Chronic Myelogenous Leukemia - Pathophysiology

Pathophysiology

CML was the first malignancy to be linked to a clear genetic abnormality, the chromosomal translocation known as the Philadelphia chromosome. This chromosomal abnormality is so named because it was first discovered and described in 1960 by two scientists from Philadelphia, Pennsylvania, USA: Peter Nowell of the University of Pennsylvania and David Hungerford of Fox Chase Cancer Center.

In this translocation, parts of two chromosomes (the 9th and 22nd by conventional karyotypic numbering) switch places. As a result, part of the BCR ("breakpoint cluster region") gene from chromosome 22 is fused with the ABL gene on chromosome 9. This abnormal "fusion" gene generates a protein of p210 or sometimes p185 weight (p210 is short for 210 kDa protein, a shorthand used for characterizing proteins based solely on size). Because abl carries a domain that can add phosphate groups to tyrosine residues (a tyrosine kinase), the bcr-abl fusion gene product is also a tyrosine kinase.

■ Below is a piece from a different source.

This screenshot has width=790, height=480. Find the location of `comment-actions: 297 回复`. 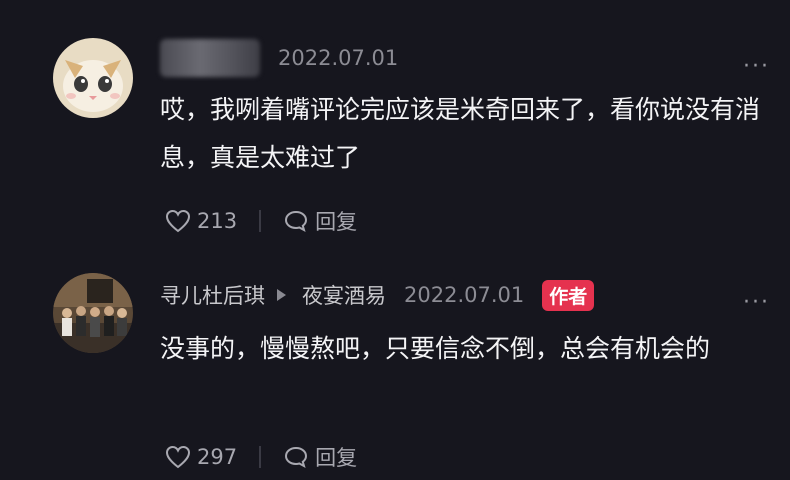

comment-actions: 297 回复 is located at coordinates (261, 457).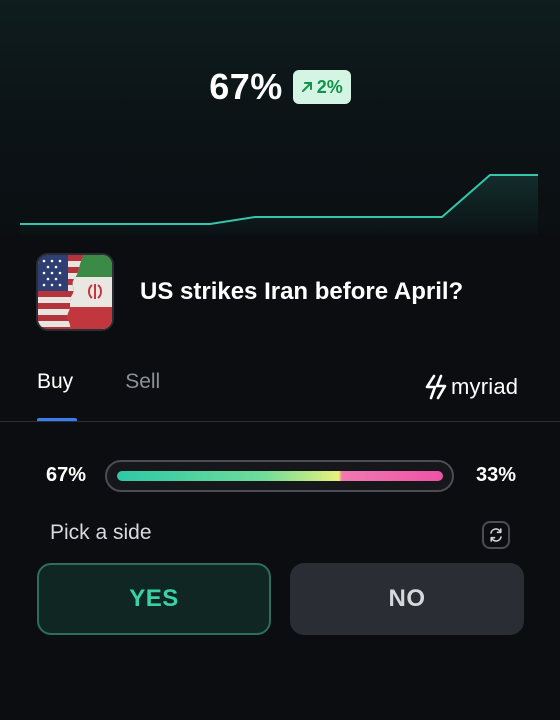  Describe the element at coordinates (407, 599) in the screenshot. I see `no-button: NO` at that location.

The fused BCR-ABL protein interacts with the interleukin 3beta(c) receptor subunit. The BCR-ABL transcript is continuously active and does not require activation by other cellular messaging proteins. In turn, BCR-ABL activates a cascade of proteins that control the cell cycle, speeding up cell division. Moreover, the BCR-ABL protein inhibits DNA repair, causing genomic instability and making the cell more susceptible to developing further genetic abnormalities. The action of the BCR-ABL protein is the pathophysiologic cause of chronic myelogenous leukemia. With improved understanding of the nature of the BCR-ABL protein and its action as a tyrosine kinase, targeted therapies (the first of which was imatinib mesylate) that specifically inhibit the activity of the BCR-ABL protein have been developed. These tyrosine kinase inhibitors can induce complete remissions in CML, confirming the central importance of bcr-abl as the cause of CML.